If you are considering a move in the near future, I would encourage you to pay attention to the emotions that you are feeling. Consider what you need to care for yourself as you begin this adventure. What do you need to feel supported and to manage the change in your life?
Pamela Hiemstra is a realtor in the White Rock/South Surrey area, and she was shares some insight into the emotions around a move.
Real estate was always an exciting adventure for me and my family. The experiences were always positive and self-inflicted as we sought more space, more land, or better neighbourhoods. We always jumped for joy when a home sold, and giggled with excitement when the keys to our next home were turned over. These have all been positive memories for me!
Once I decided to get into the business myself I knew I was going to be invested. I was excited to start showing clients their new future dreams and I was excited to build relationships that would last years. All of this “excitement” I thought was going to be full of smiles, hugs and happiness from each client. Then I met “Joan” (not really her name). She didn’t want to sell her long-time family home. Each of her three children grew up here, and now came back with their kids in tow for a Sunday dinner and a swim. She had to sell because her love, her partner since she was 15, had passed away in their home after a long, hard battle with cancer. It was 10 months after his passing and she needed to downsize for financial reasons. She was devastated. There was no small, friendly coffee talk. There were long sobs, lots of quite pauses, lots of resistance and large amounts of fear. She leaned on me to help walk her through a really tough experience, and I was her safety net. We became close as the process moved forward. At times, I found myself thinking how amazing and humbling this journey was but how wildly different it was from what I had imagined. It really opened my eyes to how much a home can become like an appendage for some and how losing that home can be traumatic. It takes time, patience and a whole lot of caring to help these people through the moving process. That’s when I truly knew I loved my job. I loved the relationships and the feeling that somehow I might have made someone’s difficult moments a little easier.
Don’t get me wrong, I loooove the really happy moves too. The key dance, the dreams being fulfilled and those great big thank you hugs. But I also have begun to love the gift I have in journeying alongside each of my clients as they navigate the process of selling and buying, the reasons they are moving and the emotions that arise out of this process.

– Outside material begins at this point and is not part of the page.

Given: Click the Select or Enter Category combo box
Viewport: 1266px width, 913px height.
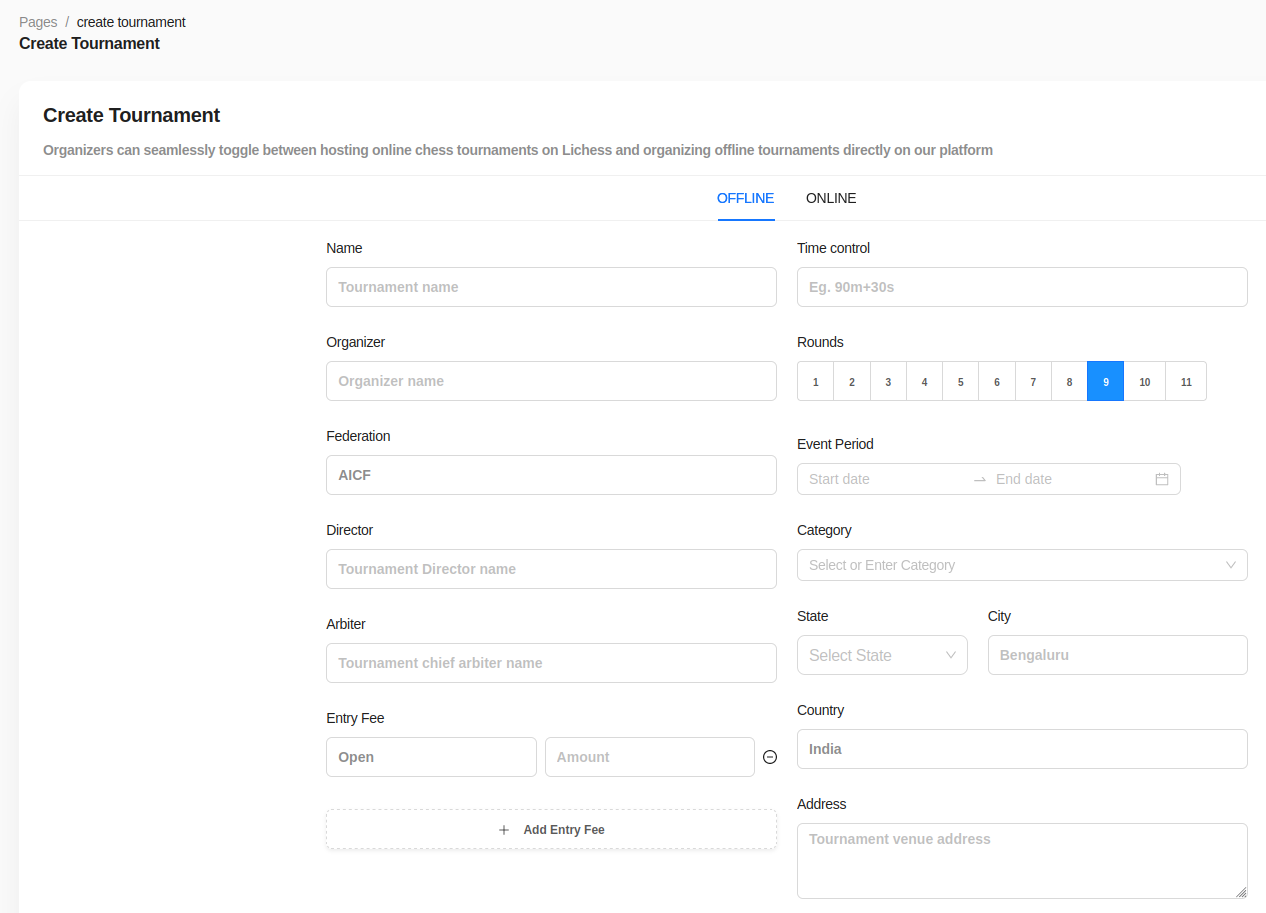Looking at the screenshot, I should pyautogui.click(x=1022, y=565).
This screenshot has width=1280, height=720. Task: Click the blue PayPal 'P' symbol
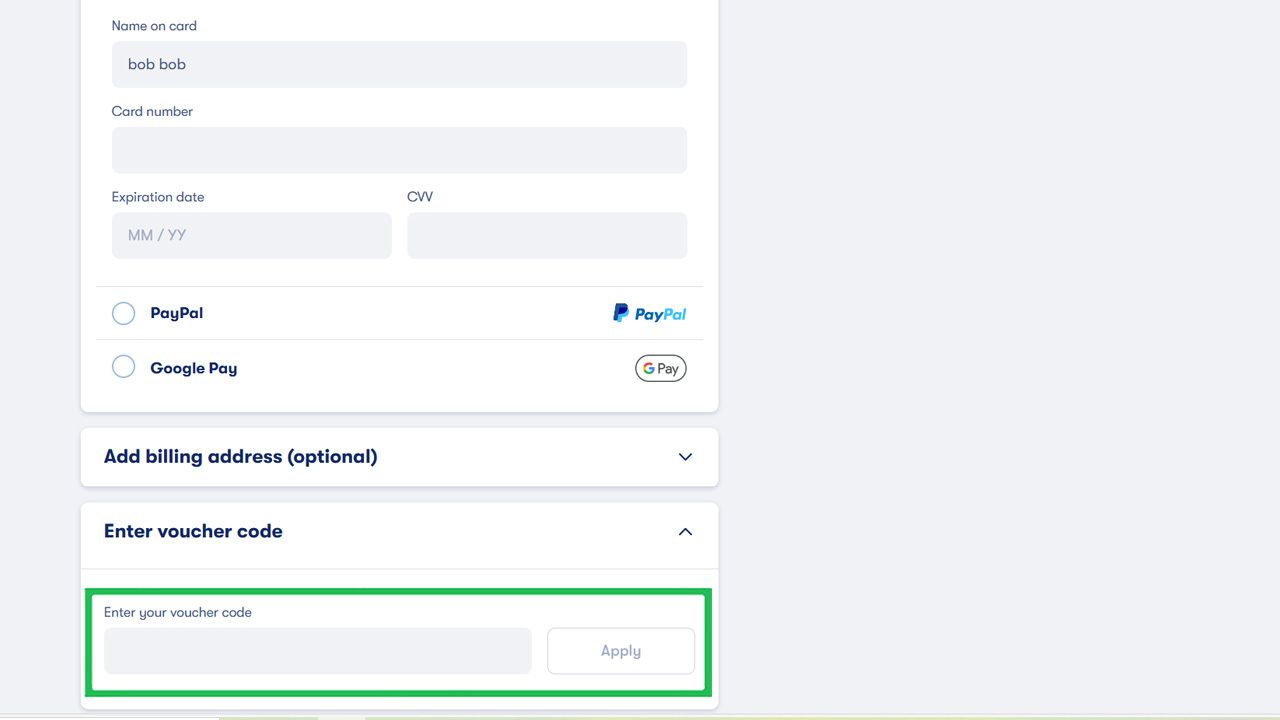(619, 312)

As you consider a move, consider the following tips:
1. Give yourself time. If you are able, try to give yourself 8-12 weeks for the whole process.
2. Get organized. Make a list of what all needs to be done, and then divide that between the time that is available to you so that it is manageable.

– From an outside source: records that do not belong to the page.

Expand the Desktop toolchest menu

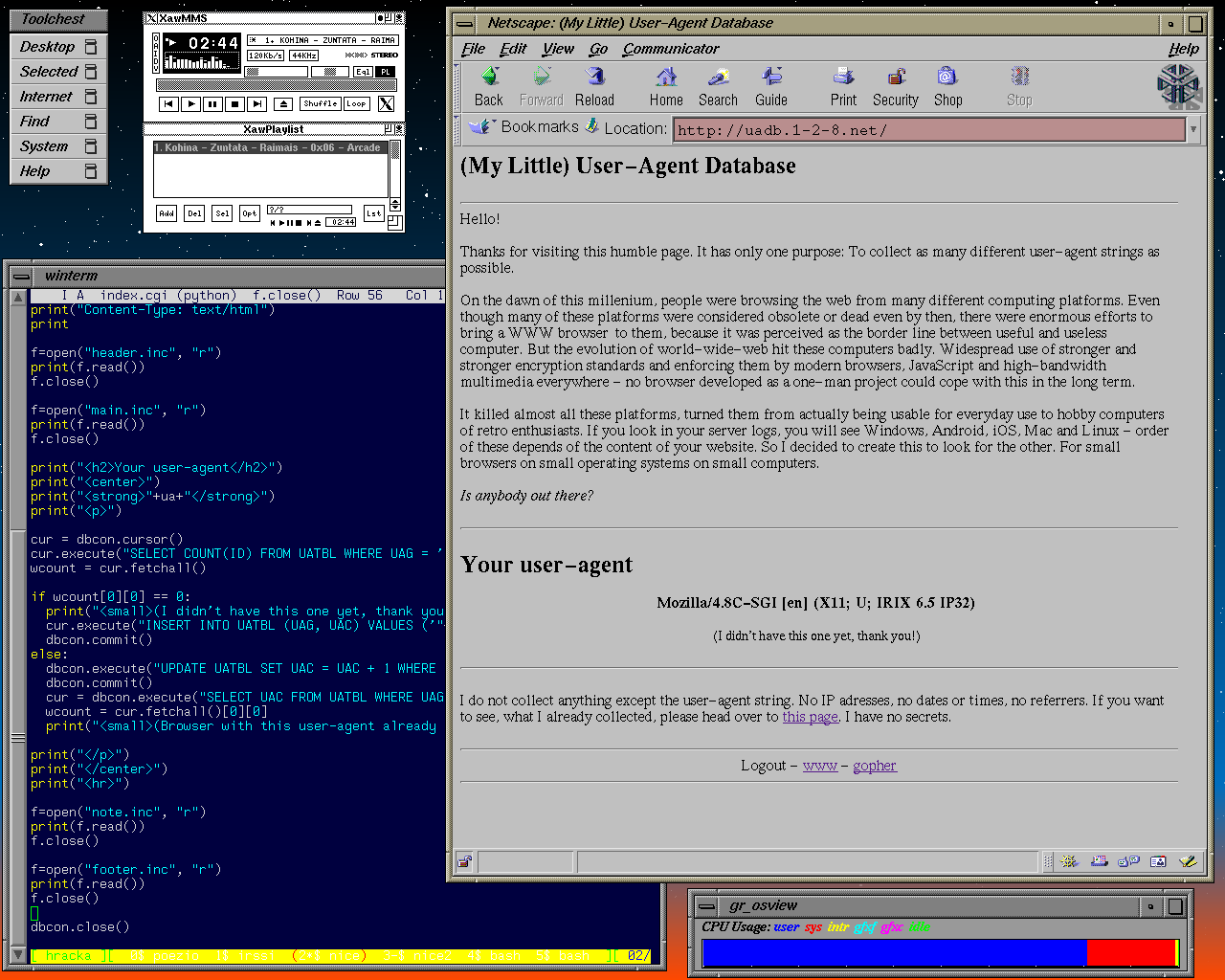(47, 46)
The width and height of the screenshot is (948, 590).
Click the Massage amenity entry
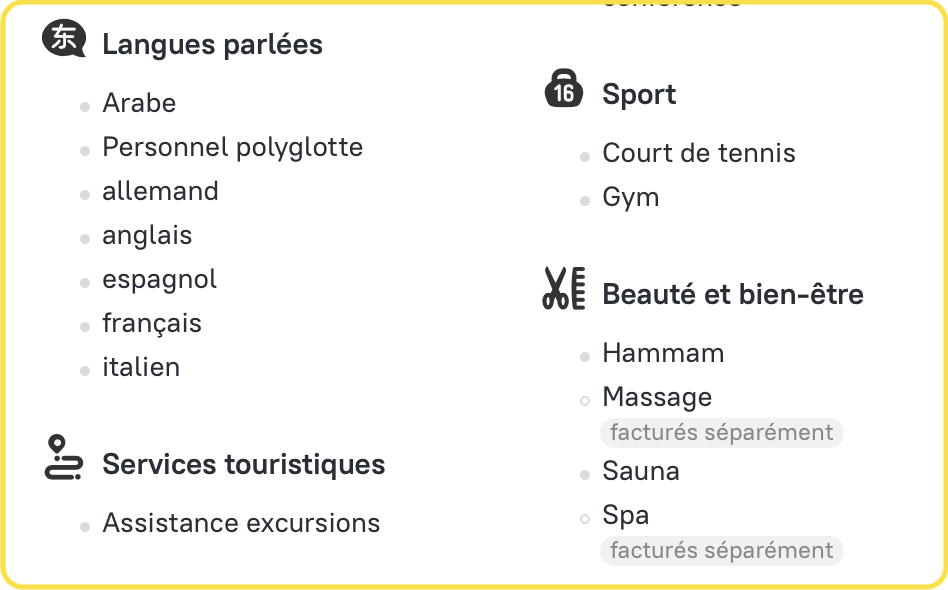click(657, 397)
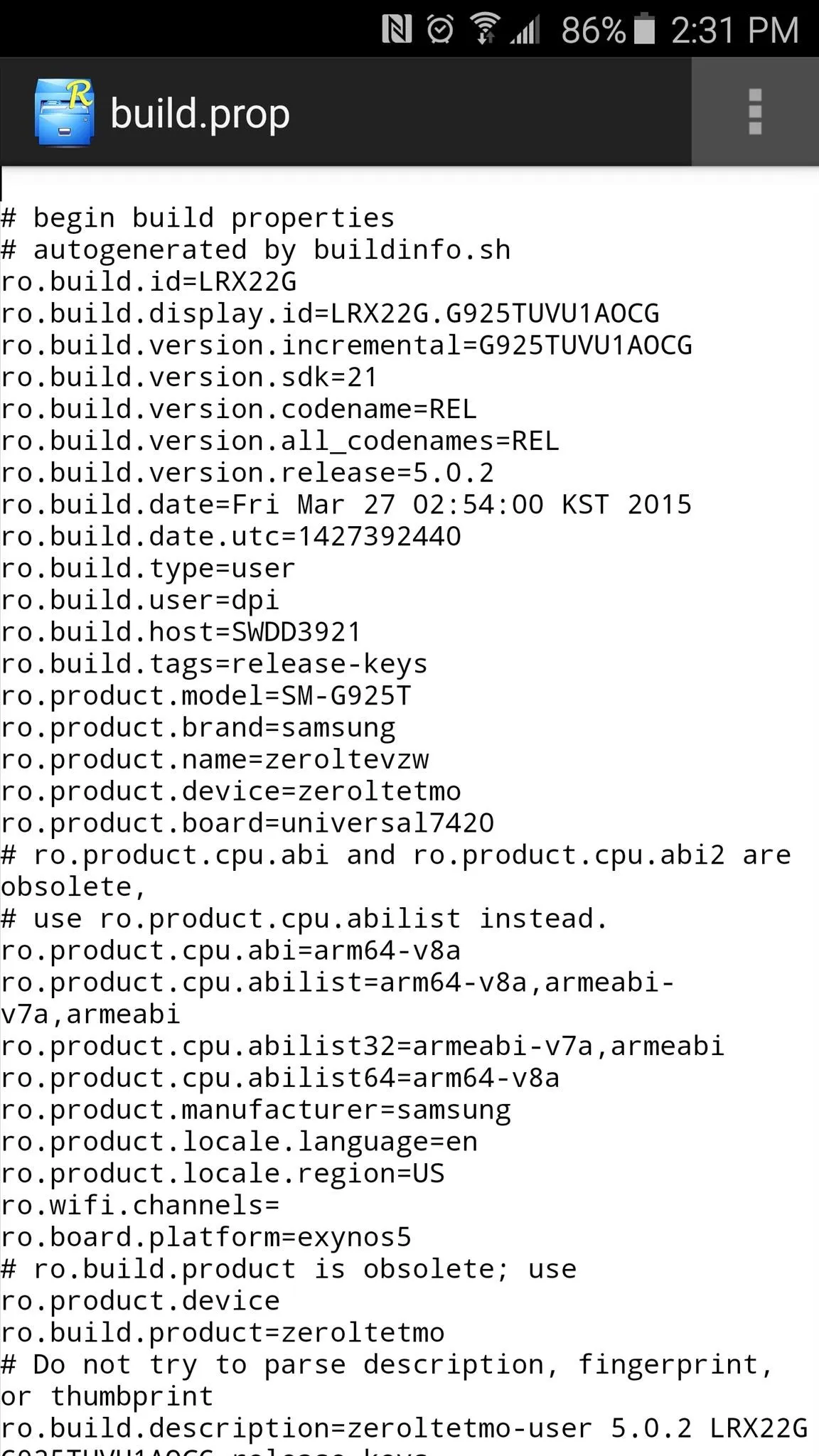
Task: Tap the NFC status bar icon
Action: (x=397, y=30)
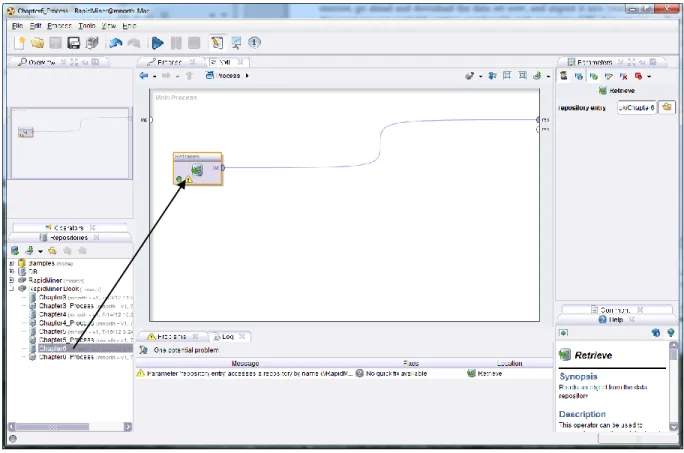Image resolution: width=684 pixels, height=453 pixels.
Task: Open the repository entry browse folder button
Action: coord(667,107)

3. Get rid of the clutter. Staging, and then packing (and unpacking) is so much easier if you take the time beforehand to declutter first.
4. Get help. What do you need to make this process easier? Do you need meals brought to you? Someone to help you clean or pack? Someone to cry with? Now is the time to call on your friends and family to help support you in this adventure.
5. Get enough sleep and food. This is not the time to skip meals or pack into the wee hours. Be kind to yourself and pay attention to your physical needs. You will thank yourself for it as you sleep in the new house for the first time!
6. Get prepared to feel unsettled. Even if this is an exciting move, life will feel chaotic for a while, both as you prepare to move, and then as you unpack. How do you handle stress in other areas of your life? Draw on those techniques and utilize them over this period.